Write out every item below word for word, leaving the pictures out of your answer.

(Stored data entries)
* begin *

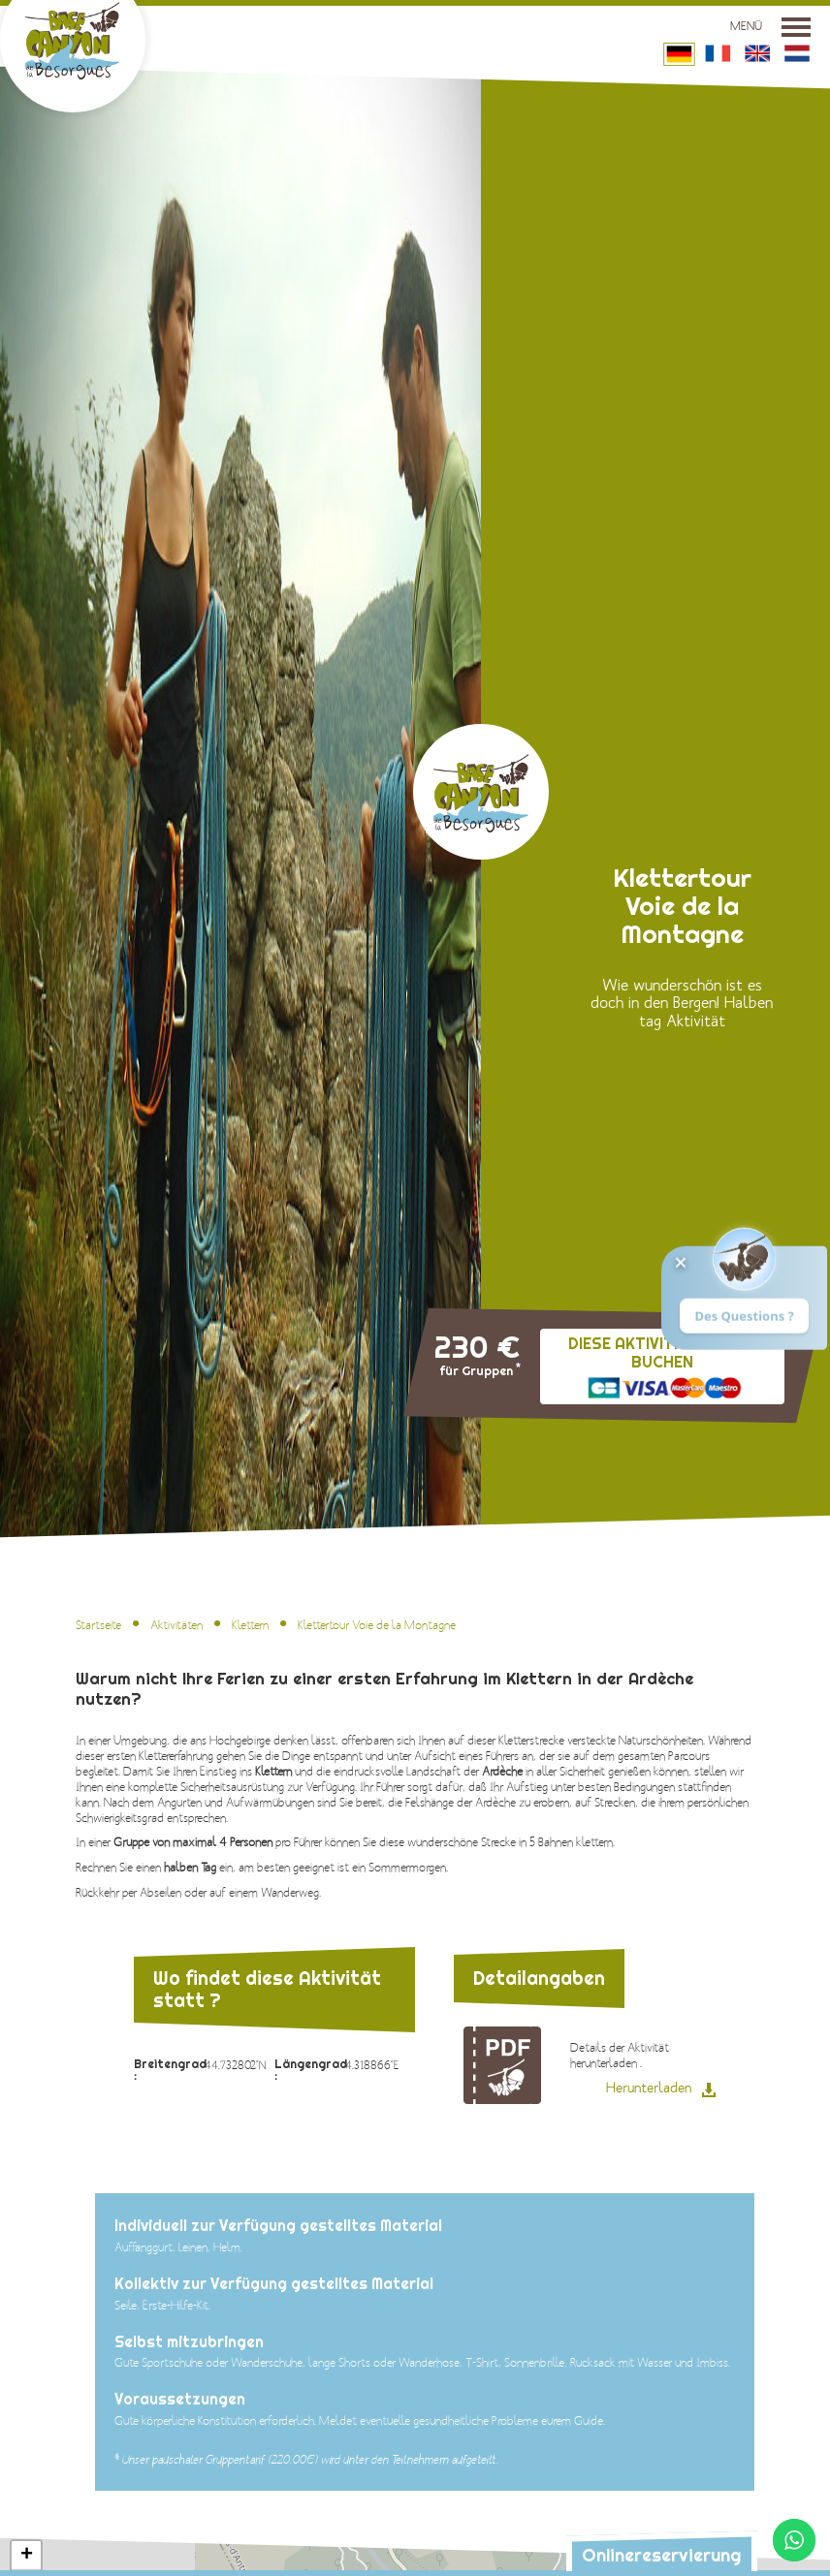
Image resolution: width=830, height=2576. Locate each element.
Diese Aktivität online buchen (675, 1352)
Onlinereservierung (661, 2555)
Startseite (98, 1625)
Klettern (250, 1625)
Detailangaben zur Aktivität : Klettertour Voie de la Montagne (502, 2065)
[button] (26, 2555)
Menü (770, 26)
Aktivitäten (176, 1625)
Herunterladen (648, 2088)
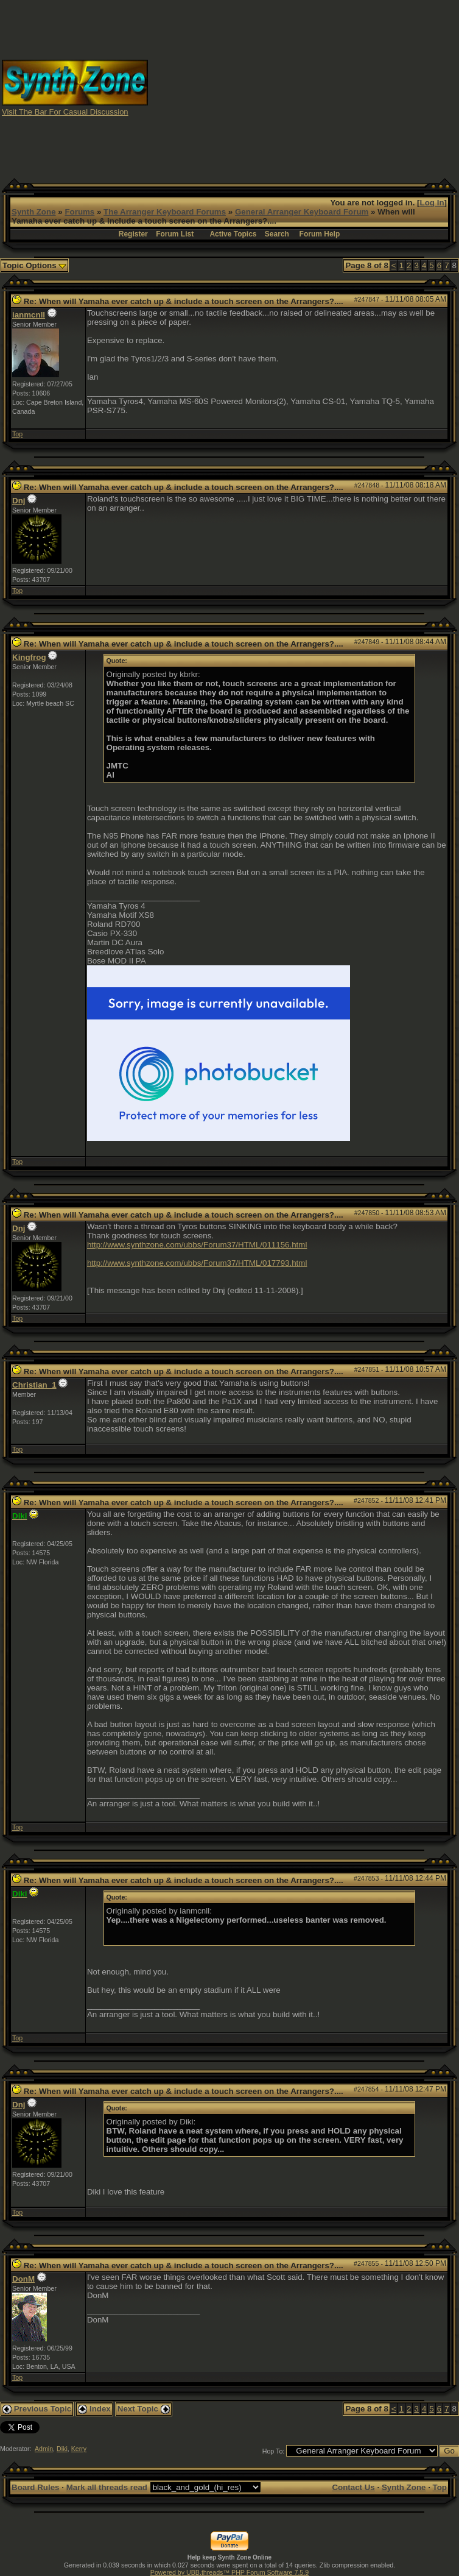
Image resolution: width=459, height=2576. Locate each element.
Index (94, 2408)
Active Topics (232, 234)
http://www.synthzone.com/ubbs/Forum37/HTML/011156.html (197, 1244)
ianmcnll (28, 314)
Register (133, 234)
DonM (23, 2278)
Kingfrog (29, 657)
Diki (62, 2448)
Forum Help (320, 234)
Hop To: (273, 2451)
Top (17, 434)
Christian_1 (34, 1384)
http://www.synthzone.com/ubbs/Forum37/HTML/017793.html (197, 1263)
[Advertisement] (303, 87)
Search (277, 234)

* end *

» Solved exercise:
Image resolution: width=830, height=2576. Locate each element.
Diese Aktivität online buchen (675, 1352)
Onlinereservierung (661, 2555)
Startseite (98, 1625)
Klettern (250, 1625)
Detailangaben zur Aktivität : Klettertour Voie de la Montagne (502, 2065)
[button] (26, 2555)
Menü (770, 26)
Aktivitäten (176, 1625)
Herunterladen (648, 2088)
Image resolution: width=459, height=2576. Locate each element.
Index (94, 2408)
Active Topics (232, 234)
http://www.synthzone.com/ubbs/Forum37/HTML/011156.html (197, 1244)
ianmcnll (28, 314)
Register (133, 234)
DonM (23, 2278)
Kingfrog (29, 657)
Diki (62, 2448)
Forum Help (320, 234)
Hop To: (273, 2451)
Top (17, 434)
Christian_1 (34, 1384)
http://www.synthzone.com/ubbs/Forum37/HTML/017793.html (197, 1263)
[Advertisement] (303, 87)
Search (277, 234)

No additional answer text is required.